On this last day of Deepavali 2020, I’m sharing a very special heirloom recipe with you all.
Sharing of food has been such an integral part of our culture and in our childhood, thanks to the wonderful friends of our parents we were exposed to different communities and the regional food they cooked.
Lakshmi aunty is my mother’s very dear friend and I have such fond memories of eating delicious food in her home, including this payasa. I remember she used to consecutively win the first prize at the local cookery competitions for her puliyogare (south Indian tamarind rice) and her ghasghase payasa.

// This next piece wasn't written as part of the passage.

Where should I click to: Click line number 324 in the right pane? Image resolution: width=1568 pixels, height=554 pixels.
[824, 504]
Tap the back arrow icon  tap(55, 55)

Gasagase payasa or poppy seed kheer is what Kannadiga royalfare is made of. It is nourishing, satisfying and comforting at the same time. Old kannada movies used to show how this traditional dish was relished and induced a good afternoon nap after consuming it.

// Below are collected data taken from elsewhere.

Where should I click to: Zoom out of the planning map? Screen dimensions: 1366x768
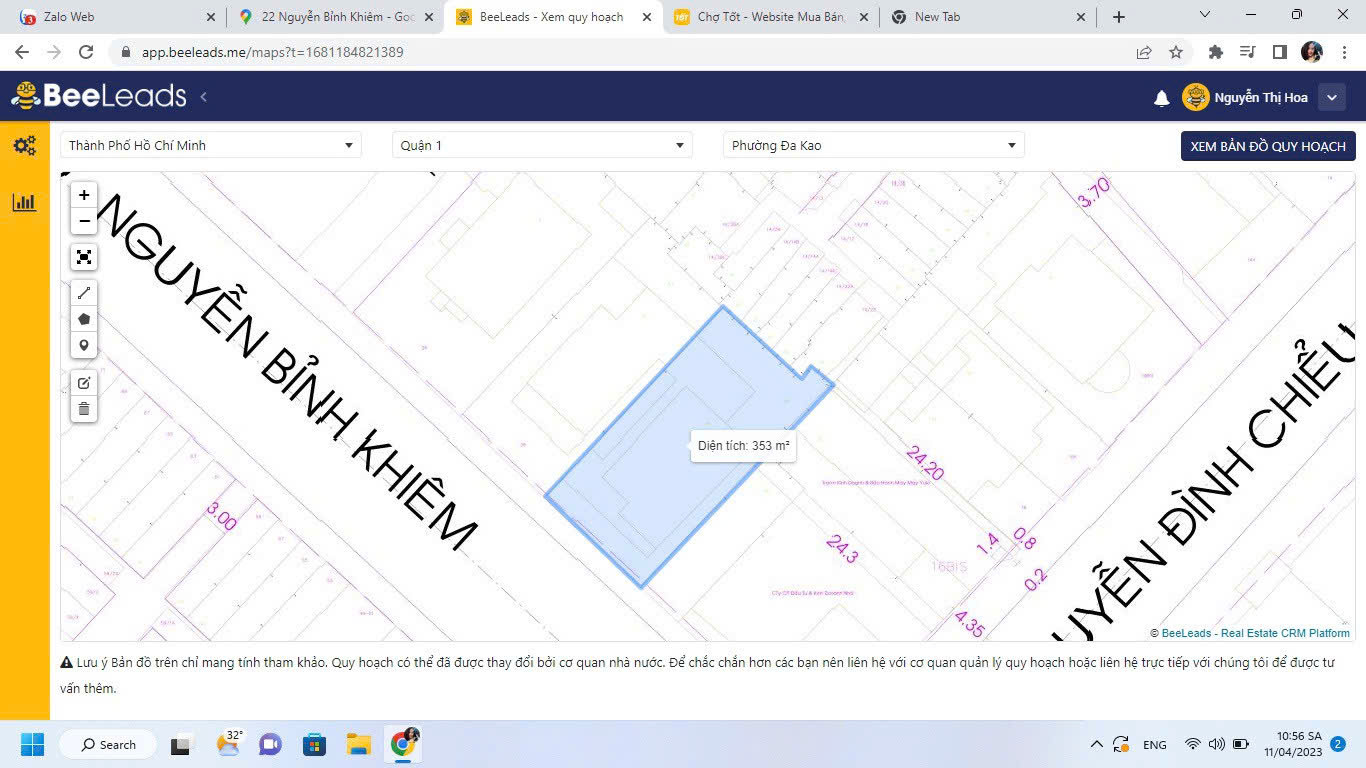(x=84, y=221)
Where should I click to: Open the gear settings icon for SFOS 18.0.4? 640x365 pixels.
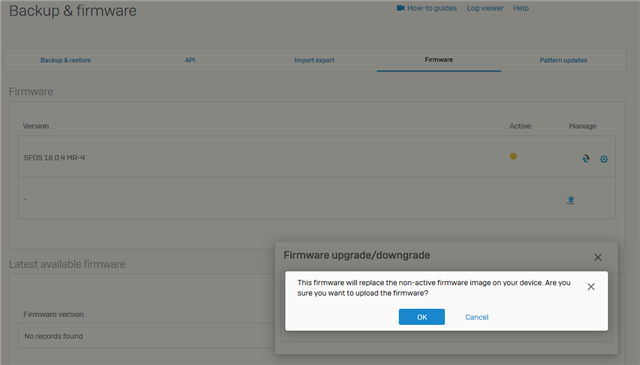pos(604,159)
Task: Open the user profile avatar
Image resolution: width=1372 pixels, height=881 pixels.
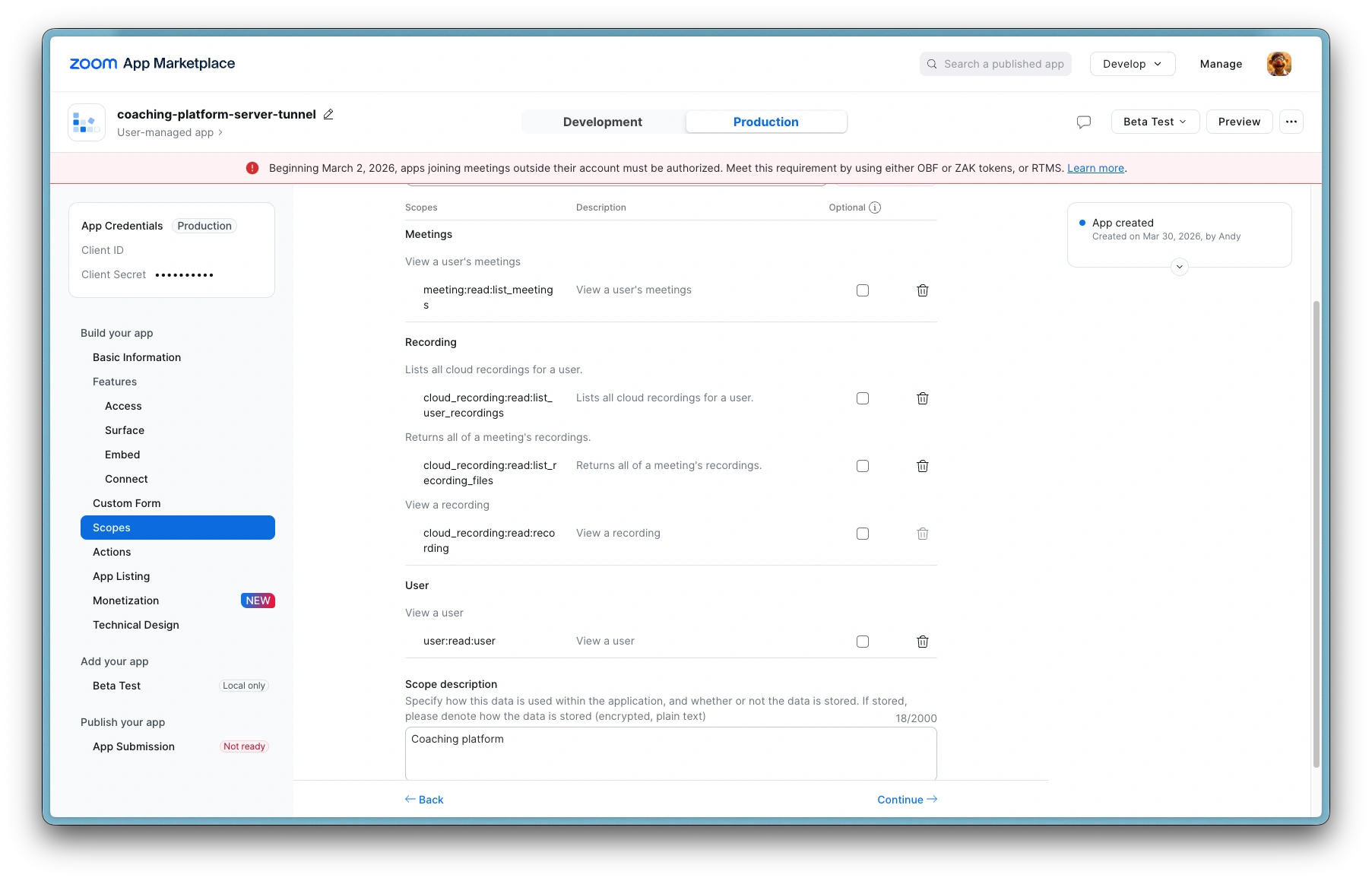Action: 1279,64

Lakshmi aunty is a cook par excellence and I had her gasagase payasa written down in my erstwhile blue diary. Since I had not made it for a decade, I wanted to reconfirm it with her and her daughter Divya kindly sent it to me again for me to verify the recipe and tally it with the one in my diary. I didn't want to leave any stone unturned in recreating this exquisite dish.
Health benefits of Poppy seeds
Indian or Asian poppy seeds are white in comparison to their bluish European counterparts.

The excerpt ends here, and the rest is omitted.